**What you need to do:**
When a record contains an image, skip the image and retype the rest of that record exactly.

**Exercise data:**
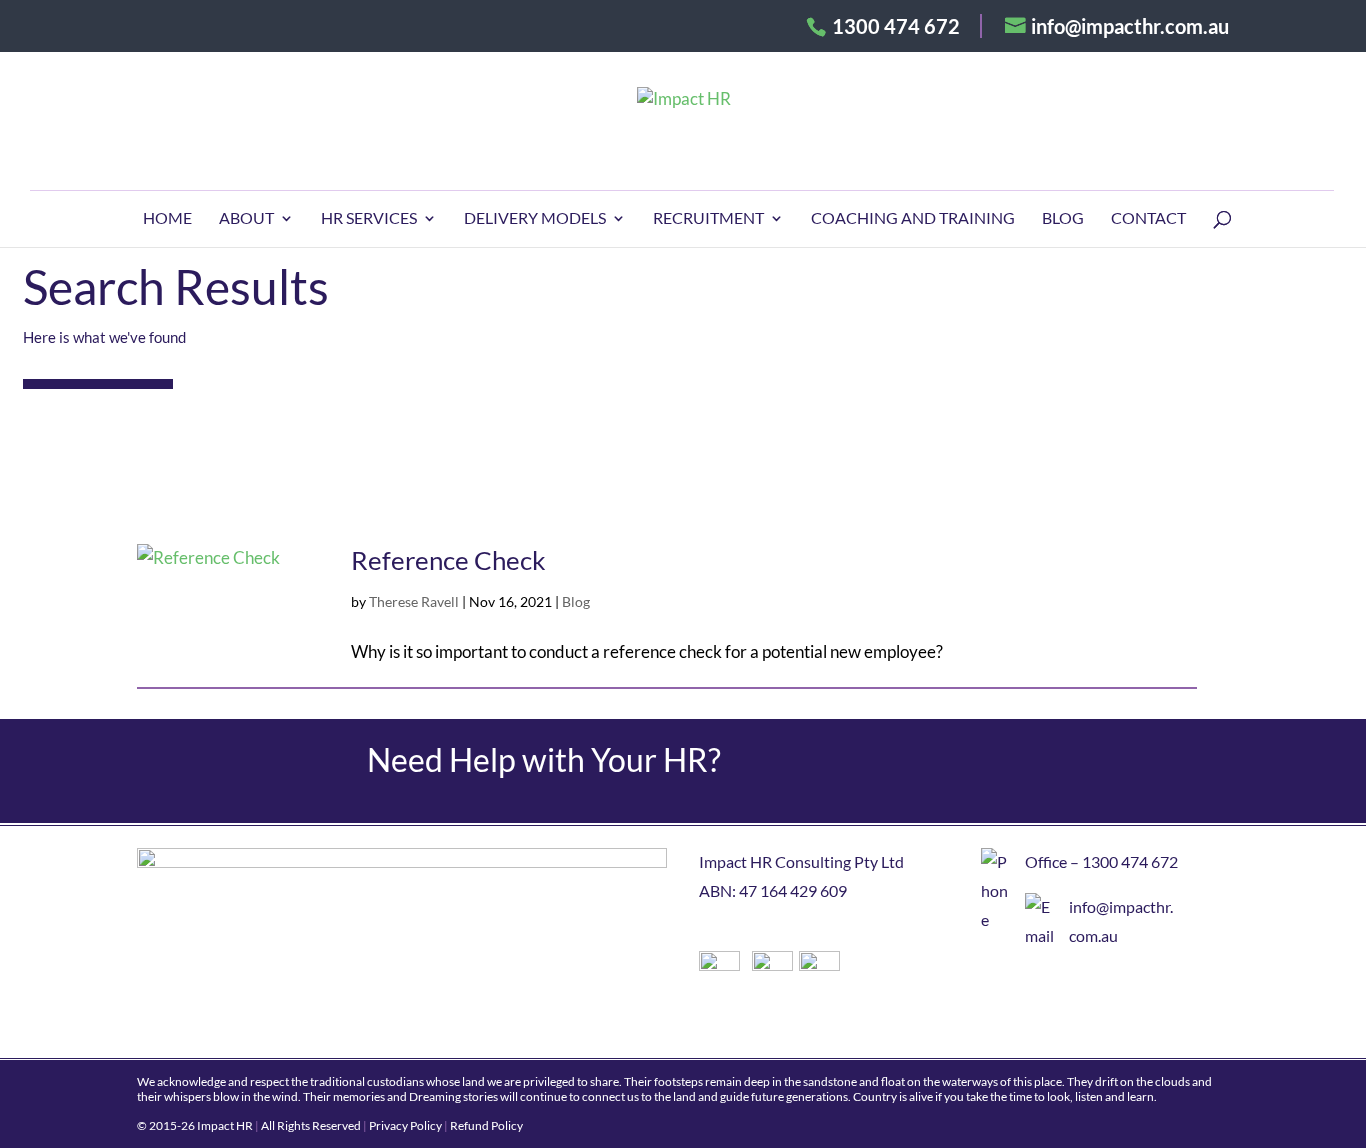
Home (167, 219)
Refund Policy (486, 1125)
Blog (1063, 219)
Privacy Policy (405, 1125)
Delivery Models (535, 219)
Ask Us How (1100, 771)
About (246, 219)
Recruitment (708, 219)
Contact (1148, 219)
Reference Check (448, 560)
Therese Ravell (414, 601)
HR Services (369, 219)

**Your response:**
Home (167, 219)
Refund Policy (486, 1125)
Blog (1063, 219)
Privacy Policy (405, 1125)
Delivery Models (535, 219)
Ask Us How (1100, 771)
About (246, 219)
Recruitment (708, 219)
Contact (1148, 219)
Reference Check (448, 560)
Therese Ravell (414, 601)
HR Services (369, 219)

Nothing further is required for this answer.